WHAT YOU NEED TO DO = Copy out exactly the lines from the start of the data to the line containing "David Almansa (340, 1538)". Include both.

[Records from a data collection]
↓
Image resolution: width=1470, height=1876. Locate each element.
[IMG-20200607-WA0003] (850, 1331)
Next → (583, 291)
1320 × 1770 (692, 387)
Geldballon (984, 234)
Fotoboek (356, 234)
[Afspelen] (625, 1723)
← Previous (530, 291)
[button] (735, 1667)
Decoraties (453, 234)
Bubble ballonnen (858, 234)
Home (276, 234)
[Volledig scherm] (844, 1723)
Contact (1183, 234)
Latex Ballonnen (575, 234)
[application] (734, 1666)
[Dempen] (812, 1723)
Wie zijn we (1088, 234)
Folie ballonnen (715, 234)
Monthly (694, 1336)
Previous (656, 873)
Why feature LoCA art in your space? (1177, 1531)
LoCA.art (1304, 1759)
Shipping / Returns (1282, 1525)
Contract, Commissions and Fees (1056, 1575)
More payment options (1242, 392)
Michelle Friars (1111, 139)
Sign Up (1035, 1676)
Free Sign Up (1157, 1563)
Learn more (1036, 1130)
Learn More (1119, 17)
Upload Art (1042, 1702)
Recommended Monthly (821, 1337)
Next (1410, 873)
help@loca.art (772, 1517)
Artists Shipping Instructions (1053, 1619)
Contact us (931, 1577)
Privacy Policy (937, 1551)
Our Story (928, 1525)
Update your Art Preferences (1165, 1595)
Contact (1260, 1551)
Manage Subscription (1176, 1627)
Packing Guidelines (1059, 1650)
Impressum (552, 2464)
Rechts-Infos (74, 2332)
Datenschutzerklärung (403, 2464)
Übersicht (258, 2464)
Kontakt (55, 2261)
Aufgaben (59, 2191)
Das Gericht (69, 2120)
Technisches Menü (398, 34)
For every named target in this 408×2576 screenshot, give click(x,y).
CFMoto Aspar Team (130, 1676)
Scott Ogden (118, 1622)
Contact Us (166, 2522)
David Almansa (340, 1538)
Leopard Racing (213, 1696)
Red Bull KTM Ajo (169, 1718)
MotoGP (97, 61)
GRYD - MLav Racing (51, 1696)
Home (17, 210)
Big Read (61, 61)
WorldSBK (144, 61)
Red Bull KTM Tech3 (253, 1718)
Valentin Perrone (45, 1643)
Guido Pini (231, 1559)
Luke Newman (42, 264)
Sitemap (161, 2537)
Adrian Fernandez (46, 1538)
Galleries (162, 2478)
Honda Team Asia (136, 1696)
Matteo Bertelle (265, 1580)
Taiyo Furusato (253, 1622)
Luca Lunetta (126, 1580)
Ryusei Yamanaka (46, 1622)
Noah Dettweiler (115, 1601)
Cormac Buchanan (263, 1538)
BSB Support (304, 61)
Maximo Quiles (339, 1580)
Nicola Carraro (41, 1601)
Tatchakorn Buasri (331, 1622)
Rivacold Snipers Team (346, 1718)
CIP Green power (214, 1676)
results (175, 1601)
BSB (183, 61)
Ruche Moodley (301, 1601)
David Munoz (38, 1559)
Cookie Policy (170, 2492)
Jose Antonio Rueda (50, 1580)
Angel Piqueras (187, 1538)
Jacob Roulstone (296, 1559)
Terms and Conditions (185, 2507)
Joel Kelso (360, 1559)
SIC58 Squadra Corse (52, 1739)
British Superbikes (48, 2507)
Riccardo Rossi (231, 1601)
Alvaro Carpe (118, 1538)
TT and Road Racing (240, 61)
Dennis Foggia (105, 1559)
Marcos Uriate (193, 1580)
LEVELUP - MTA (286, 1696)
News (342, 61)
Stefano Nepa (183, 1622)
↑
ANSWER BOX =
Image resolution: width=1470, height=1876. Locate each element.
[IMG-20200607-WA0003] (850, 1331)
Next → (583, 291)
1320 × 1770 (692, 387)
Geldballon (984, 234)
Fotoboek (356, 234)
[Afspelen] (625, 1723)
← Previous (530, 291)
[button] (735, 1667)
Decoraties (453, 234)
Bubble ballonnen (858, 234)
Home (276, 234)
[Volledig scherm] (844, 1723)
Contact (1183, 234)
Latex Ballonnen (575, 234)
[application] (734, 1666)
[Dempen] (812, 1723)
Wie zijn we (1088, 234)
Folie ballonnen (715, 234)
Monthly (694, 1336)
Previous (656, 873)
Why feature LoCA art in your space? (1177, 1531)
LoCA.art (1304, 1759)
Shipping / Returns (1282, 1525)
Contract, Commissions and Fees (1056, 1575)
More payment options (1242, 392)
Michelle Friars (1111, 139)
Sign Up (1035, 1676)
Free Sign Up (1157, 1563)
Learn more (1036, 1130)
Learn More (1119, 17)
Upload Art (1042, 1702)
Recommended Monthly (821, 1337)
Next (1410, 873)
help@loca.art (772, 1517)
Artists Shipping Instructions (1053, 1619)
Contact us (931, 1577)
Privacy Policy (937, 1551)
Our Story (928, 1525)
Update your Art Preferences (1165, 1595)
Contact (1260, 1551)
Manage Subscription (1176, 1627)
Packing Guidelines (1059, 1650)
Impressum (552, 2464)
Rechts-Infos (74, 2332)
Datenschutzerklärung (403, 2464)
Übersicht (258, 2464)
Kontakt (55, 2261)
Aufgaben (59, 2191)
Das Gericht (69, 2120)
Technisches Menü (398, 34)
For every named target in this 408×2576 screenshot, give click(x,y).
CFMoto Aspar Team (130, 1676)
Scott Ogden (118, 1622)
Contact Us (166, 2522)
David Almansa (340, 1538)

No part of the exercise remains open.